Démission du Président malien, vers une transition difficile ?

Je voudrais à ce moment précis (…) vous dire ma décision de quitter mes fonctions“. C’est la dernière déclaration du Président malien, Ibrahim Boubacar Keîta suite à la mutinerie de certains militaires qui a commencé dans la matinée du 18 août 2020.

En tant qu’institutions régionales et internationales, la CEDEAO (Communauté économique des États de l’Afrique de l’Ouest), l’Union africaine et le secrétariat de l’ONU (Organisation des Nations Unies) ont condamné l’arrestation du Chef d’État démissionnaire. Pour l’instant, le pays est isolé au niveau diplomatique, les pays voisins (Mauritanie, Algérie, Niger, Burkina Faso, Côte d’Ivoire, Sénégal et Guinée) ont d’ailleurs fermé leurs frontières dans ce contexte de crise politique nationale.

L’État malien fait face aux divisions politiques internes et aux attaques terroristes depuis plus de 10 ans. Si l’opération “Serval” a permis d’éviter la dislocation du Mali, des fragilités demeurent, notamment sur le plan sécuritaire, ce qui nécessite une surveillance quotidienne éprouvante de la force G5 sahel et de ses alliés internationaux.

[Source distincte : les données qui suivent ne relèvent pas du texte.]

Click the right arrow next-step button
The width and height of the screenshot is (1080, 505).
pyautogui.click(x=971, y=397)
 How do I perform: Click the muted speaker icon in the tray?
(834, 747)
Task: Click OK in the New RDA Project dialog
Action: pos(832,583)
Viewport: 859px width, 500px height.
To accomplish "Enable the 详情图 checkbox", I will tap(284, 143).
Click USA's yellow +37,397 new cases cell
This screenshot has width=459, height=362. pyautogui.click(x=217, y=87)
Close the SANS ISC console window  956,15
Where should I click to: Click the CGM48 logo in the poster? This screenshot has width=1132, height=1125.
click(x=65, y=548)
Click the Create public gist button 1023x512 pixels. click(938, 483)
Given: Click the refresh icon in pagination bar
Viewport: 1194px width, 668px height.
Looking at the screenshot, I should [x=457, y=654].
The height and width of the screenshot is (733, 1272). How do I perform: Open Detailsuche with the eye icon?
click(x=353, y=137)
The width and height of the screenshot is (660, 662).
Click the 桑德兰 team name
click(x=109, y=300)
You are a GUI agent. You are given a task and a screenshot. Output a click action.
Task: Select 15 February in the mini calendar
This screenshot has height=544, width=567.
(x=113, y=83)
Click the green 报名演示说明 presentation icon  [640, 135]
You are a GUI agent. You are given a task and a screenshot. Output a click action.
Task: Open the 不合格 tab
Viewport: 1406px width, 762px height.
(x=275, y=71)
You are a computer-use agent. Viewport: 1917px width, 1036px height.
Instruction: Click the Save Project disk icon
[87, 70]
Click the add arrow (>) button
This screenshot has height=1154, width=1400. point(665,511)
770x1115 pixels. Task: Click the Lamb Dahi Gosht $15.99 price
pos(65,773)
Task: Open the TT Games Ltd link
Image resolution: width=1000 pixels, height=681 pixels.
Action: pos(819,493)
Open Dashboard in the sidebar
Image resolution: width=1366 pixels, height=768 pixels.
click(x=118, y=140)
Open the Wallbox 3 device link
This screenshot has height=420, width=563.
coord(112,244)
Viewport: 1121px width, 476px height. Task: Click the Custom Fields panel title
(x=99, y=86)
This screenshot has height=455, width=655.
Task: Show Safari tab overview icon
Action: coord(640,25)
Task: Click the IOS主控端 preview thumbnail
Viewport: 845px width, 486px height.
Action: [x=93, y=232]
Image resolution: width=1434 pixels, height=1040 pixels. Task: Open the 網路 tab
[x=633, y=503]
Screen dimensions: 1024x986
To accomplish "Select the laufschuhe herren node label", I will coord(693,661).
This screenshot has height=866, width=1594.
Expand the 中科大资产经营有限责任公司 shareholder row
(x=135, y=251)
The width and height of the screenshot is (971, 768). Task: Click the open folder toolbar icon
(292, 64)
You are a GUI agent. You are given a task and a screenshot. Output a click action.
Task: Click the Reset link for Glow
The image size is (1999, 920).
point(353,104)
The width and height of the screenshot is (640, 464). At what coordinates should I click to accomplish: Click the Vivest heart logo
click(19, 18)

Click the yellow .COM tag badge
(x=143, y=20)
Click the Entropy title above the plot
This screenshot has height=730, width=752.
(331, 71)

Cette situation pèse sur le développement économique du Mali, l’incertitude inquiètent les acteurs économiques. Comme d’autres pays, le Mali voit ses recettes diminuer et ses dépenses augmenter en pleine épidémie COVID-19. En mai dernier, le Gouvernement annonçait d’ailleurs une augmentation de son budget de 6,7% pour l’année 2020. C’est dans un contexte dégradé que le pays a subi le ralentissement de la croissance mondiale : Le FMI (Fonds monétaire international (FMI) prévoit une croissance de 1,5% en 2020, contre 5,1% en 2019.

Au niveau national et au niveau international, le Mali doit à nouveau préparer sa transition en regagnant la confiance de ses acteurs économiques. Les militaires maliens acteurs du coup d’État ont annoncé la tenue d’élections présidentielles dès que possible. Quelque soit le résultat du processus électoral, seuls des résultats concrets (Au niveau économique, social et sécuritaire) permettront au vainqueur d’assoir sa légitimité.